Durante la primera semana de vida, el estudio de las enfermedades hematológicas se hace con la sangre procedente de una punción venosa o de un catéter central; el Hto obtenido mediante punción del talón puede ser hasta un 15% mayor que el real, debido a la acumulación de sangre en los capilares cutáneos. 

La presión parcial de oxígeno en la sangre arterial aumenta considerablemente después del parto. Por tanto, la producción de eritropoyetina disminuye y la de eritrocitos cesa casi por completo. Durante los 2 o 3 primeros meses de vida, la concentración de Hb disminuye gradualmente; la menor esperanza de vida de los eritrocitos neonatales (90 d, en lugar de los 120 d de vida en el adulto) contribuye a que la disminución de la Hb sea más evidente. Esta situación recibe el nombre de anemia fisiológica del lactante y no necesita tratamiento. Cuando la tensión de oxígeno en los tejidos disminuye hasta un cierto nivel, vuelve a iniciarse la producción de eritropoyetina y, por tanto, la de eritrocitos. 

La velocidad de descenso de la Hb y su punto más bajo son más pronunciados en los prematuros (anemia de la prematuridad). Este cuadro se debe fundamentalmente a la elevadísima velocidad de crecimiento de los prematuros, en los que la expansión de su volumen sanguíneo supera rápidamente a la masa eritrocitaria en retracción. Además, la sangre extraída a los lactantes prematuros enfermos con fines analíticos exagera aún más la caída de hematíes. El valor más bajo de concentración de la Hb suele alcanzarse al cabo de unas 6 sem en los prematuros, la mitad del tiempo que en los RN a término. 

Algunos de los problemas frecuentes que ocurren en los prematuros, como la taquipnea, la taquicardia, la acidosis metabólica, las respiraciones periódicas, la apnea y el retraso de la ganancia ponderal, han sido atribuidos a la anemia. Sin embargo, no hay estudios que demuestren que las transfusiones resultan beneficiosas y no es posible establecer indicaciones específicas para la transfusión, salvo señalar que los lactantes con enfermedades cardiorrespiratorias más graves suelen recibir más transfusiones para mantener los niveles de Hb. En los últimos años se demostró que los RN prematuros estables evolucionan bien con concentraciones de Hb de tan sólo 8 a 10 mg/dl, por lo que el número de transfusiones disminuyó, lo que, además, reduce el riesgo de transmisión de infecciones víricas. Recientemente, se observó que la eritropoyetina administrada a lactantes anémicos produce una respuesta normal en la médula ósea; no obstante, este tratamiento no se ha generalizado aún. 

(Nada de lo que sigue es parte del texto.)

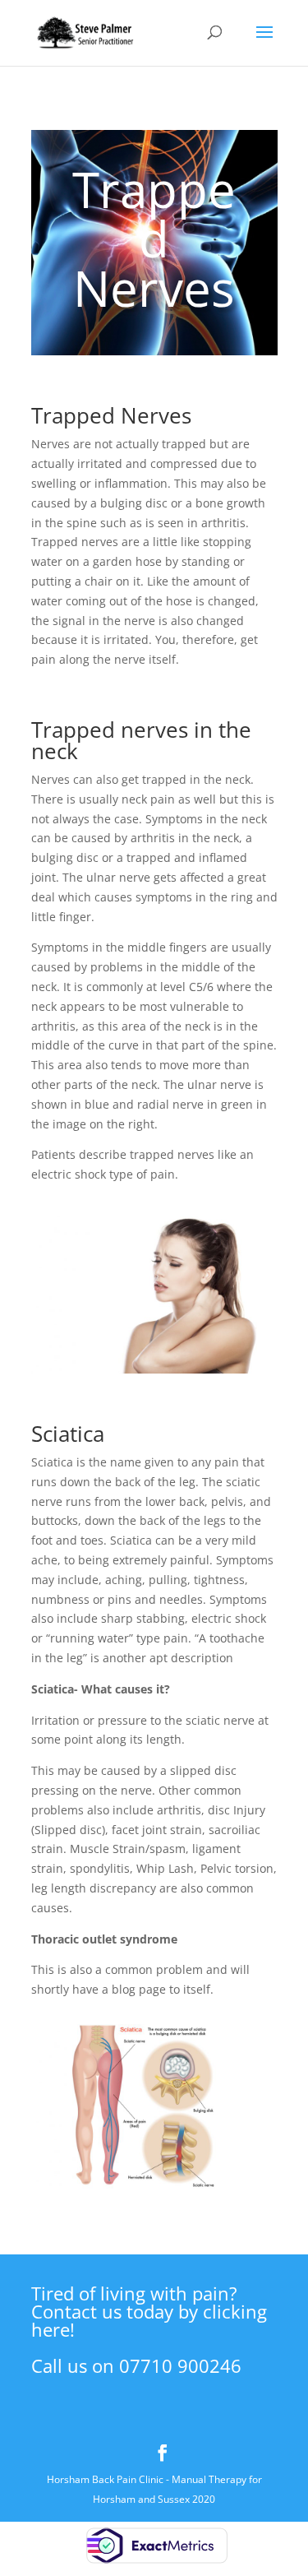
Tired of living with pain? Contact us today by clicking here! (149, 2311)
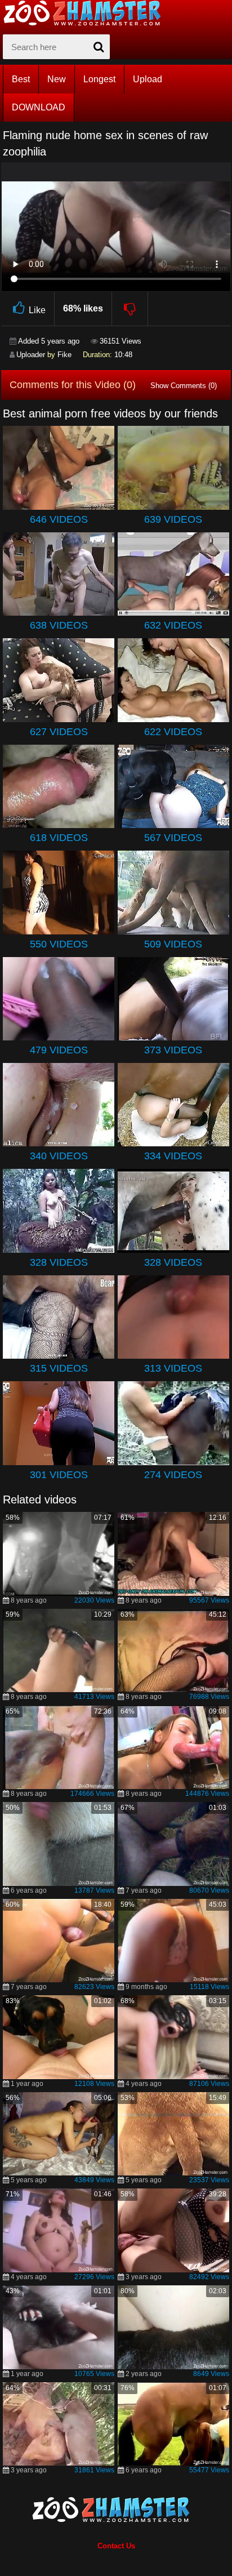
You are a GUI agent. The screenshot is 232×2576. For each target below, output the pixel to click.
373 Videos (173, 1050)
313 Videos (173, 1368)
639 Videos (173, 519)
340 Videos (59, 1156)
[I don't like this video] (130, 309)
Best (21, 79)
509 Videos (173, 944)
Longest (99, 79)
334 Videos (173, 1156)
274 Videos (173, 1474)
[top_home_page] (87, 13)
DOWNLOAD (38, 107)
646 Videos (59, 519)
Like (37, 310)
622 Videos (173, 731)
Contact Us (116, 2546)
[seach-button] (98, 46)
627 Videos (59, 731)
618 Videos (59, 837)
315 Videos (59, 1368)
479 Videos (59, 1050)
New (56, 79)
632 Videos (173, 625)
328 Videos (59, 1262)
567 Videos (173, 837)
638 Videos (59, 625)
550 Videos (59, 944)
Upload (147, 79)
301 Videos (59, 1474)
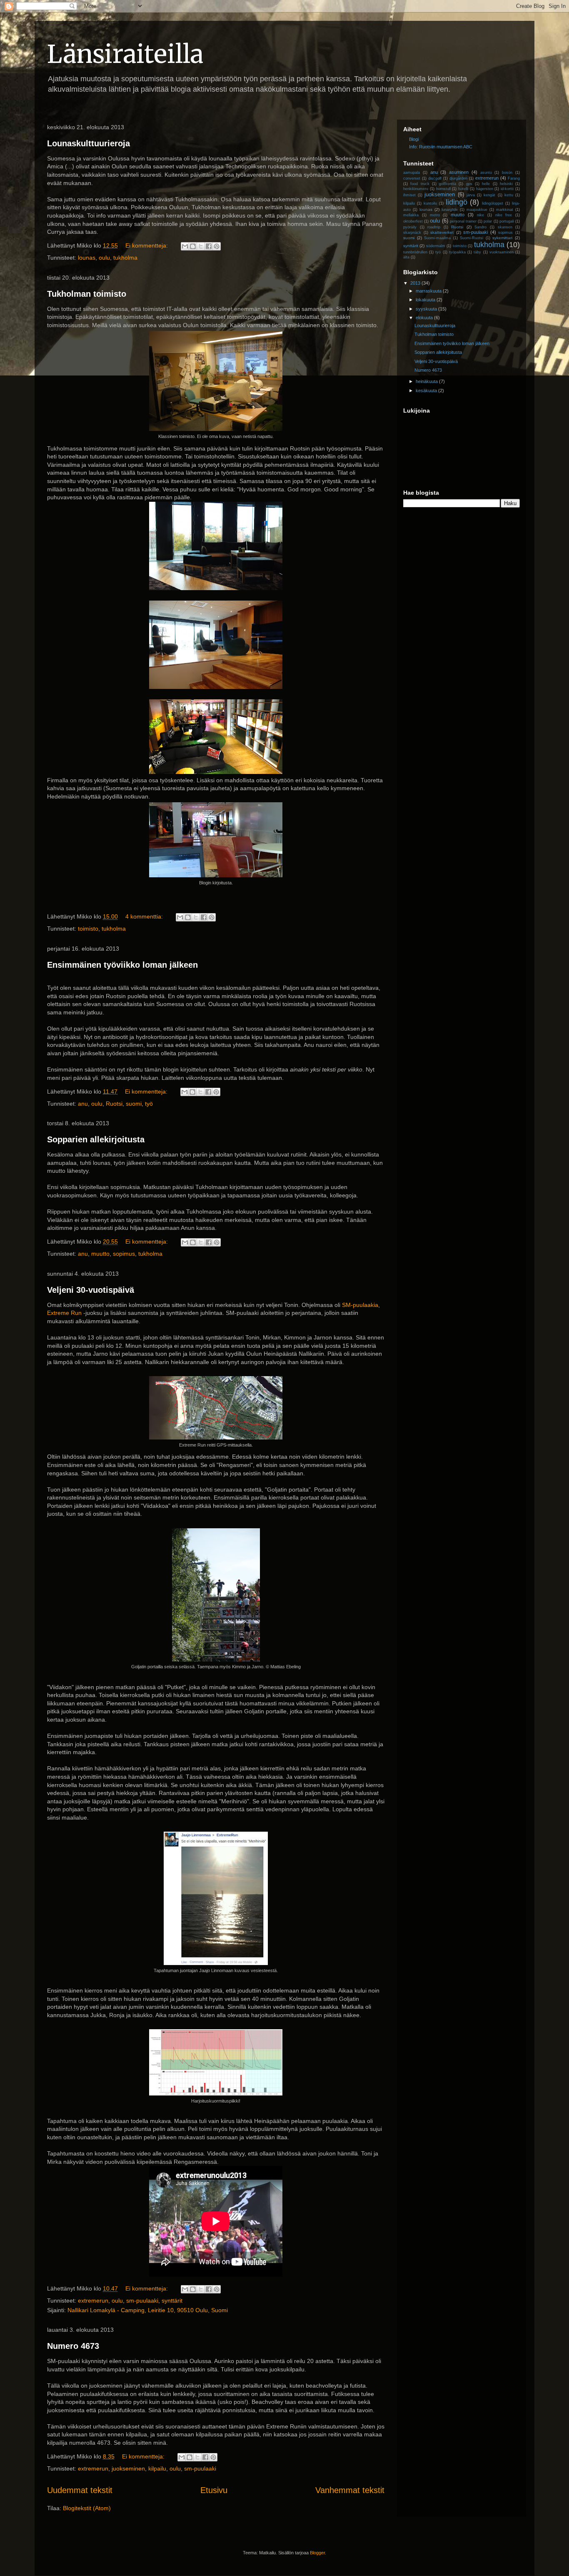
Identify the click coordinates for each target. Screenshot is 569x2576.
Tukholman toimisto (86, 293)
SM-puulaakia (360, 1305)
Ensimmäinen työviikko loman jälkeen (122, 964)
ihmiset (409, 195)
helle (486, 184)
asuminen (459, 172)
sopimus (124, 1253)
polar (488, 221)
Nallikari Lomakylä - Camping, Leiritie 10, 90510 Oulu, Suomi (147, 2310)
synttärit (172, 2300)
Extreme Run (64, 1312)
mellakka (411, 215)
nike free (503, 215)
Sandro (480, 227)
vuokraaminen (501, 252)
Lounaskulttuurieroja (88, 143)
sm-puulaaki (142, 2300)
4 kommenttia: (145, 916)
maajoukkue (477, 210)
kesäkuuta (427, 390)
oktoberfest (413, 221)
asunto (486, 172)
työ (149, 1103)
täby (477, 252)
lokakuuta (426, 299)
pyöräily (410, 227)
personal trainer (463, 221)
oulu (104, 257)
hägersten (484, 189)
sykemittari (502, 237)
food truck (419, 184)
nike (480, 215)
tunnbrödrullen (415, 252)
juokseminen (128, 2468)
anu (83, 1103)
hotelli (463, 189)
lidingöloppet (492, 203)
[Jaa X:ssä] (201, 246)
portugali (506, 221)
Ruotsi (114, 1103)
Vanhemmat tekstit (349, 2490)
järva (471, 195)
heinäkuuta (427, 381)
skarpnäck (412, 232)
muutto (100, 1253)
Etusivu (213, 2490)
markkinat (504, 210)
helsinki (506, 184)
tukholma (125, 257)
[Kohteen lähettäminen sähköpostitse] (185, 246)
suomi (134, 1103)
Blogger (317, 2552)
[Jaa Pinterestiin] (216, 246)
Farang (514, 178)
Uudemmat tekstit (79, 2490)
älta (406, 257)
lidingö (456, 202)
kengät (489, 195)
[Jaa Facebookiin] (209, 246)
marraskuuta (429, 290)
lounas (86, 257)
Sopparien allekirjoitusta (96, 1139)
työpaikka (457, 252)
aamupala (411, 172)
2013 (416, 282)
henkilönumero (415, 189)
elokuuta (425, 317)
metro (435, 215)
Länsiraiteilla (125, 54)
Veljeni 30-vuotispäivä (90, 1289)
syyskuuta (427, 308)
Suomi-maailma (437, 238)
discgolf (435, 178)
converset (411, 178)
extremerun (93, 2300)
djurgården (458, 178)
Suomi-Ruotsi (471, 238)
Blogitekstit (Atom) (87, 2508)
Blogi (414, 139)
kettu (508, 195)
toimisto (88, 928)
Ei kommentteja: (147, 245)
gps (469, 184)
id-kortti (507, 189)
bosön (507, 172)
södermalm (435, 246)
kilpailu (157, 2468)
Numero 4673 (73, 2346)
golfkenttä (447, 184)
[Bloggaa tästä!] (193, 246)
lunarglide (450, 210)
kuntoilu (430, 203)
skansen (505, 227)
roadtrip (433, 227)
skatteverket (442, 232)
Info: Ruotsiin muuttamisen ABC (440, 146)
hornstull (443, 189)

Ni la anemia fisiológica del lactante ni la anemia de la prematuridad se deben a una deficiencia de hierro, por lo que no responden a su administración. Sin embargo, los RN que reciben fórmulas artificiales deben recibir suplementos de hierro, añadiendo 2 mg de hierro elemental/kg/d a la alimentación. De lo contrario, utilizarán sus reservas de hierro y las agotarán al cabo de 10 a 14 sem, si son prematuros, y después de unos 5 meses si fueron a término. Salvo que reciban hierro con la dieta, estos niños desarrollarán una anemia ferropénica hipocrómica y microcítica típica.